→ TRAVAIL À RÉALISER
Recopiez tout ce qui va de « Les autels du » jusqu'à « des chapiteaux corinthiens. » dans le texte sur l'église Saint-Sauveur, en renommant « saint Joseph » en « saint Michel ».

Basilique Notre-Dame des Miracles | .2
Affinons notre regard sur l’église Saint-Sauveur en nous centrant sur le mobilier du XVIIIe siècle. Dans une architecture intérieure très homogène et rigoureusement classique, il introduit des variations originales qui font de Saint-Sauveur un des bons témoins à Rennes de l’art du «siècle des Lumières».
Les autels du transept (1737-1739)
Dès la première inauguration de l’église en 1719, on avait forcément placé au moins trois autels, l’autel principal et ceux de la Vierge et de saint Joseph, déjà vénérés dans la précédente église. Ces autels furent refaits peu à peu, à commencer par ceux du transept. Ceux-ci sont mentionnés comme neufs en 1737 pour l’autel de la Vierge et en 1739 pour celui de saint Joseph 1. Strictement symétriques, ils sont de tuffeau avec chacun quatre colonnes de marbre rose de Saint-Berthevin et des chapiteaux corinthiens.

→ DONNÉES
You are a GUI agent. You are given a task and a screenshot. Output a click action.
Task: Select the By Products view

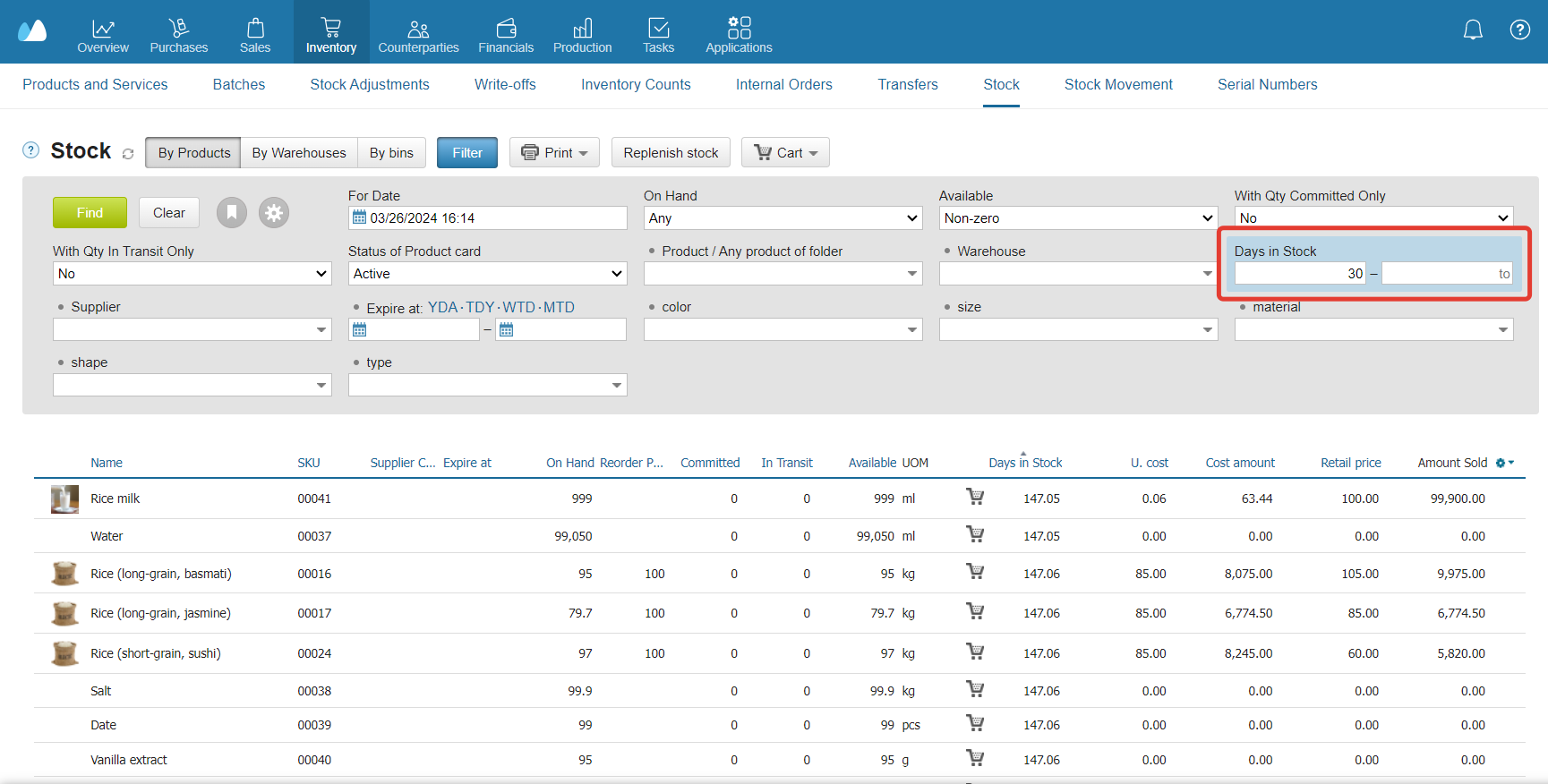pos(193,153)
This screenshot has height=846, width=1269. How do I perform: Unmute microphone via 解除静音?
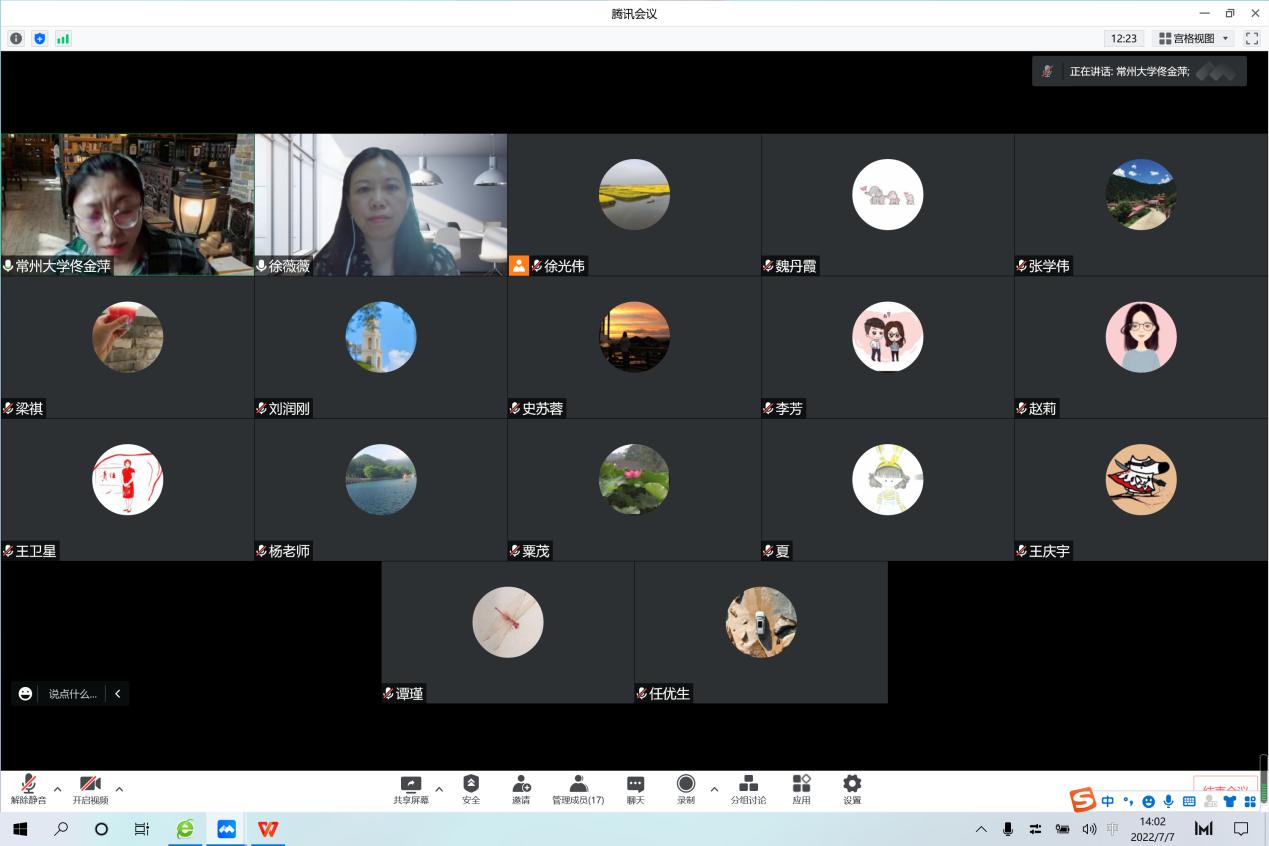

→ RÉPONSE ATTENDUE
Les autels du transept (1737-1739)
Dès la première inauguration de l’église en 1719, on avait forcément placé au moins trois autels, l’autel principal et ceux de la Vierge et de saint Michel, déjà vénérés dans la précédente église. Ces autels furent refaits peu à peu, à commencer par ceux du transept. Ceux-ci sont mentionnés comme neufs en 1737 pour l’autel de la Vierge et en 1739 pour celui de saint Michel 1. Strictement symétriques, ils sont de tuffeau avec chacun quatre colonnes de marbre rose de Saint-Berthevin et des chapiteaux corinthiens.